Grant Stoelwinder

Personal information
- Born: 28 August 1970 Perth, Western Australia, Australia
- Died: 29 January 2023 (aged 52)

Sport
- Sport: Swimming

= Grant Stoelwinder =

Grant Stoelwinder (28 August 1970 – 29 January 2023) was an Australian national gold medalist swimmer, head coach of the West Coast Swimming Club in Western Australia and Olympic swimming coach.

==Coaching career==
Grant was the head coach at SOPAC (Sydney Olympic Park Aquatic Centre) and also coached at the University of Sydney. Prior to this, Grant obtained coaching experience under Lyn Mackenzie, a former Olympic swimmer herself.

Grant's team had considerable success in Australian swimming, with many representatives on State and National teams, as well as four swimmers at the 2004 Summer Olympics. This success led to Grant being named WA Coach of the Year every year since 2004, and with his head coach, Mel Tantrum, he reached the first place club point score at the Australian Age Swimming Championships in 2007.

Grant was also coach for the current World's Fastest 50m and 100m swimmer, Eamon Sullivan. With Grant's guidance and his specific high intensity program for sprints, Eamon increased his success in the pool over the last year. At the 2008 Australian Swimming Championships held at the Australian Olympic Park Aquatic Centre, Eamon broke the long-standing record of Alexander Popov for this swim twice, with a final time of 21.28 seconds. According to Grant, this was a 'perfect swim'. Eamon attributes his faster swim to a 'few words' from Grant.

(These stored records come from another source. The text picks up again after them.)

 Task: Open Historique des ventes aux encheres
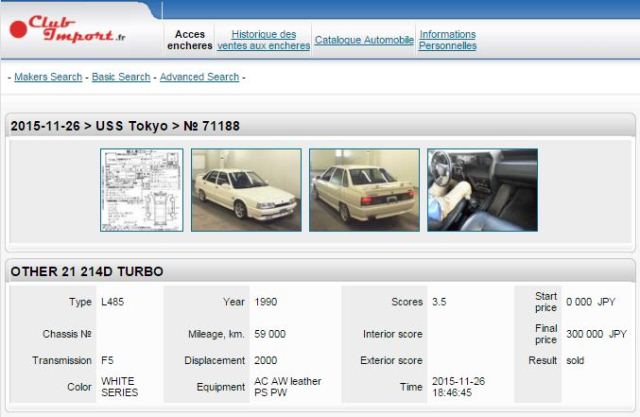[263, 40]
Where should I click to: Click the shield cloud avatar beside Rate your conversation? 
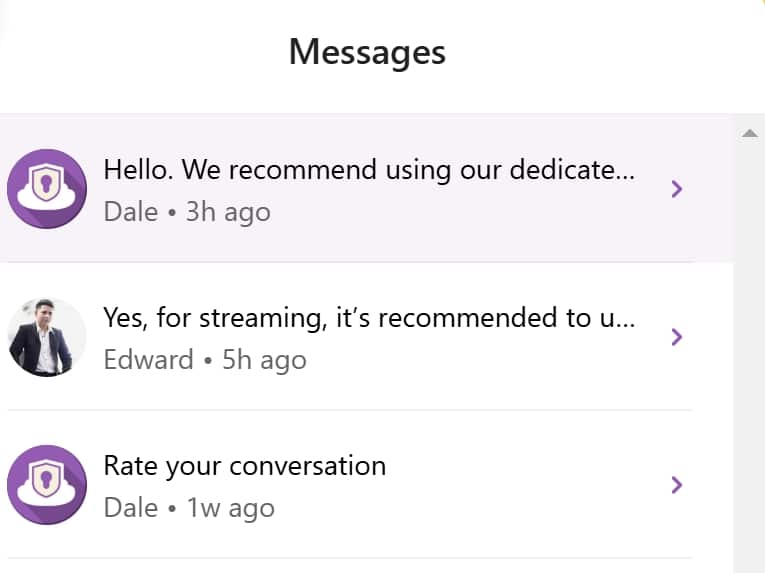click(47, 485)
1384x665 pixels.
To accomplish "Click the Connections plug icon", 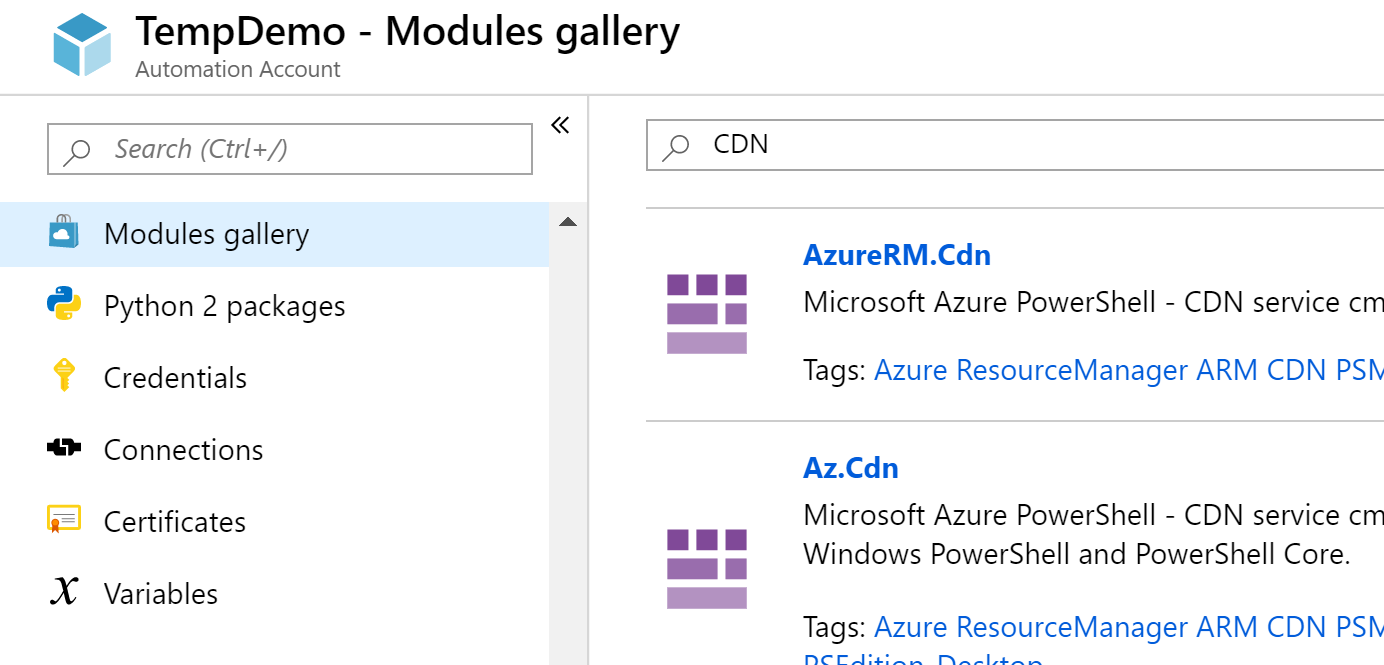I will [63, 448].
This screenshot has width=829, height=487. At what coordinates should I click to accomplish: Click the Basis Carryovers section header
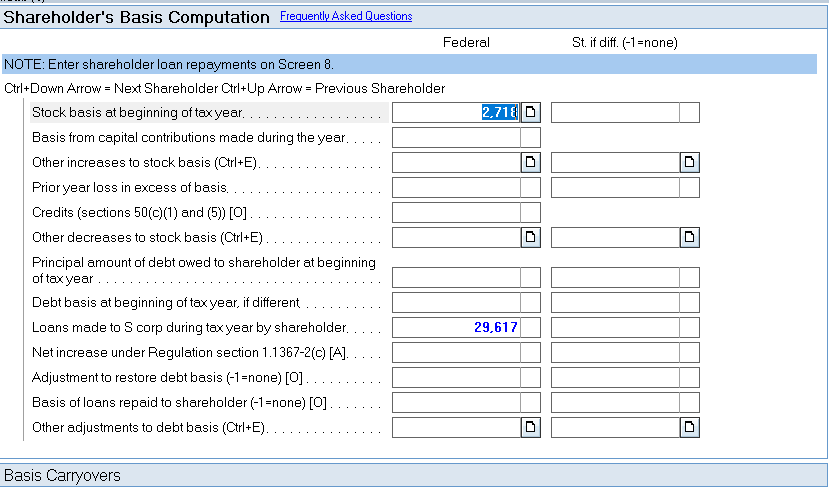(x=62, y=475)
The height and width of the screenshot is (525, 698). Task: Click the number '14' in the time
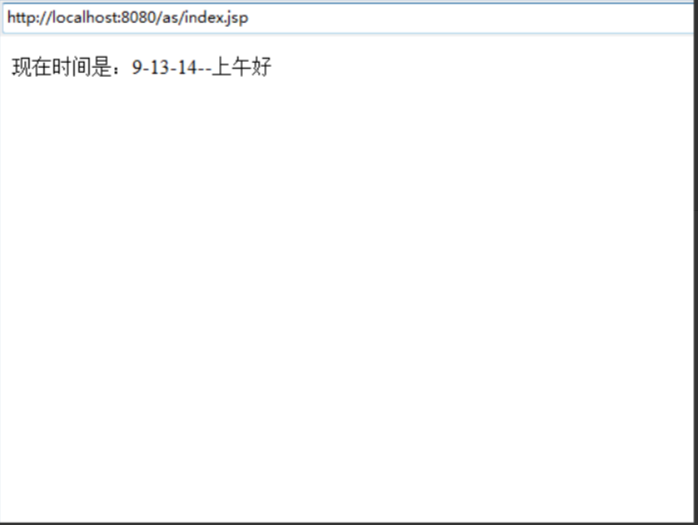(187, 68)
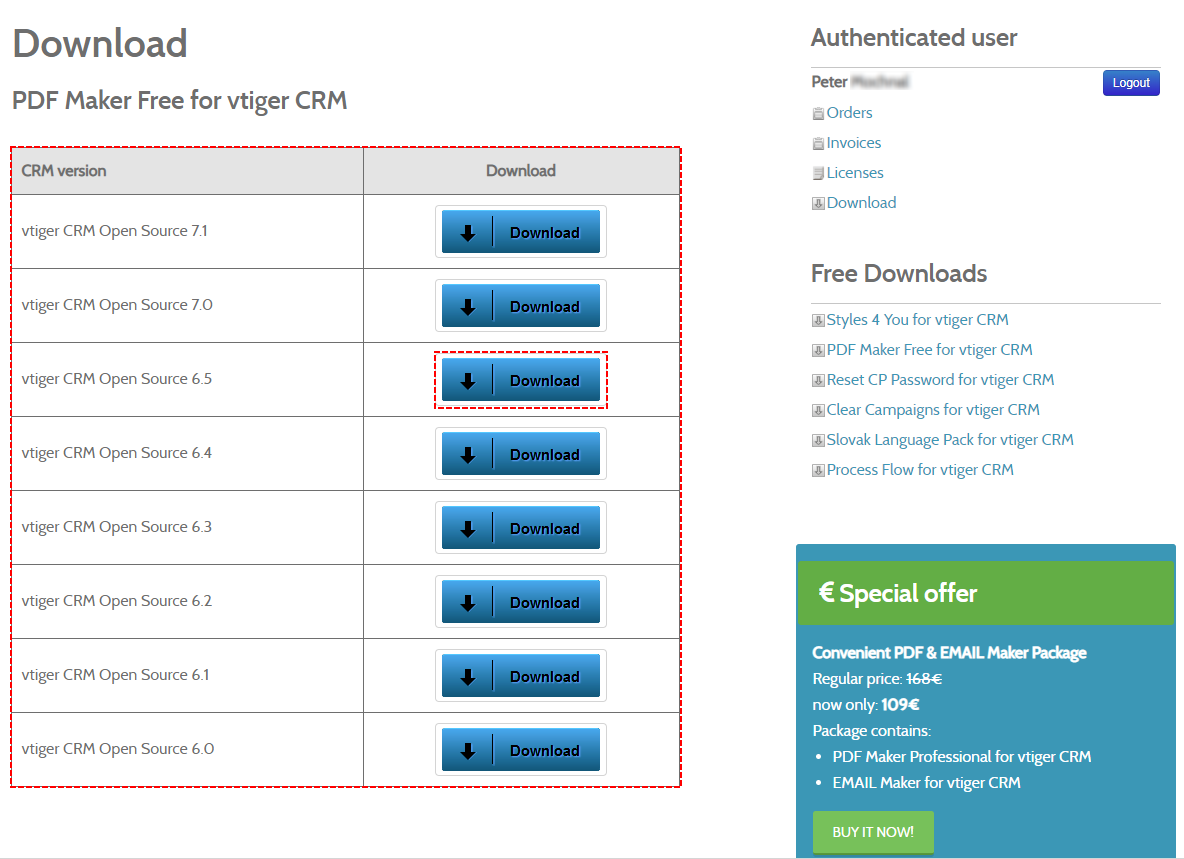Click the Orders clipboard icon in sidebar

tap(817, 113)
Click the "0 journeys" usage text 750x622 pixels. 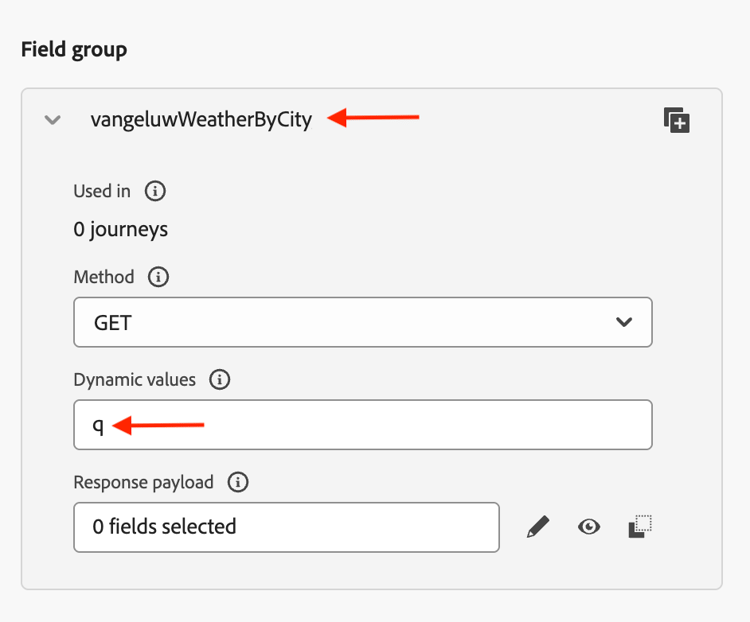pos(121,229)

Grant joined the procession of handshaking with the swimming luminaries during the highlights of Australian Olympic 2008 Beijing Swim Team on the final night of these selection trials with the team successfuls.

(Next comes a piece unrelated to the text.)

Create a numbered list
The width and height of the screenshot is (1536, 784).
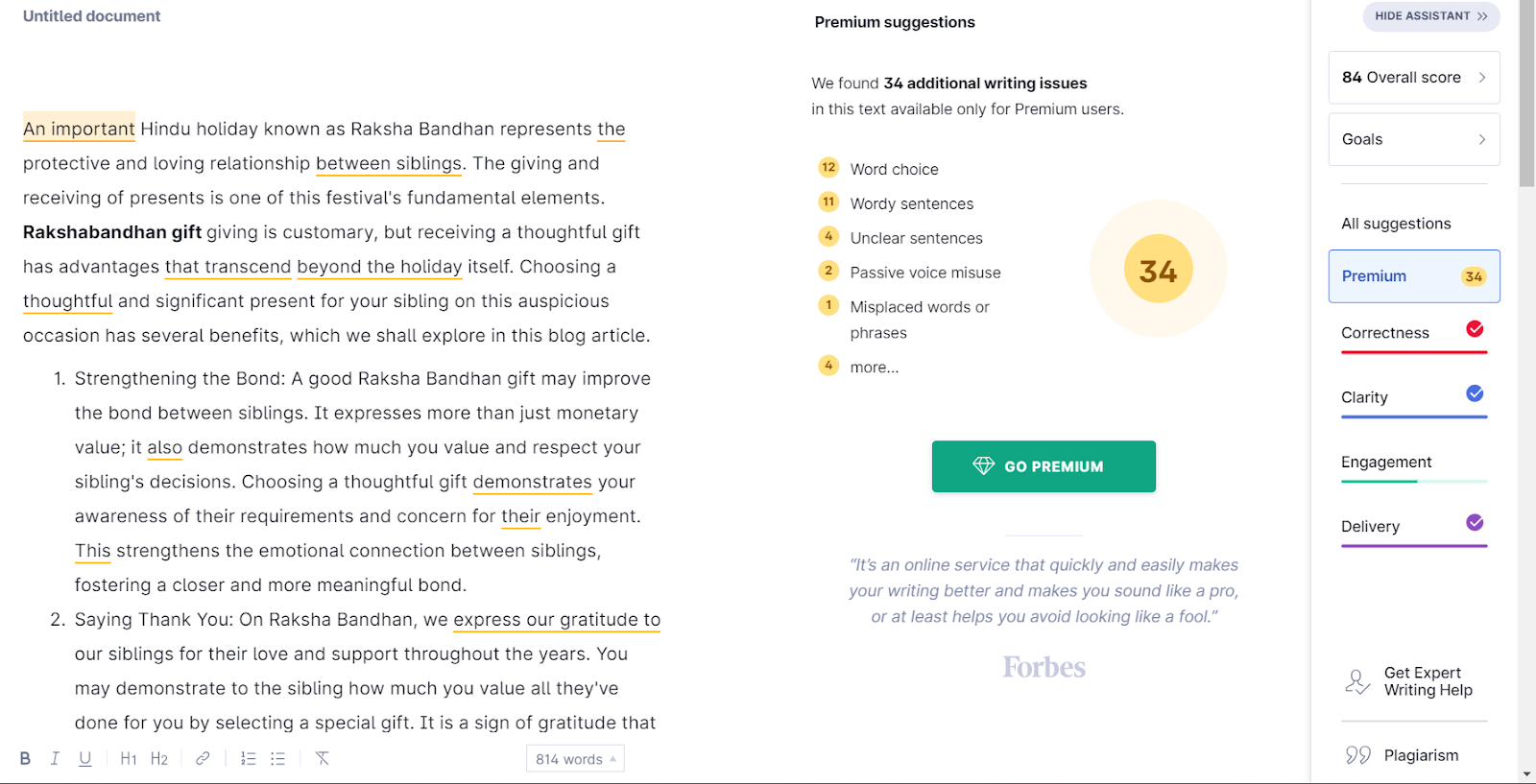click(x=248, y=758)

Following the Olympics, Stoelwinder moved to Sydney to become the head coach at the New South Wales Institute of Sport. He was joined by Sullivan and Libby Trickett, the world record holder in the 50 m and 100 m freestyle, who has moved from Brisbane. A few weeks later, 100m Butterfly 2008 Olympic bronze medalist Andrew Lauterstein joined the team.

==Personal life==
Stoelwinder died on January 29, 2023 aged 52. He was surrounded by his daughter, mother, sisters and partner after a battle with neurological degenerative dementia.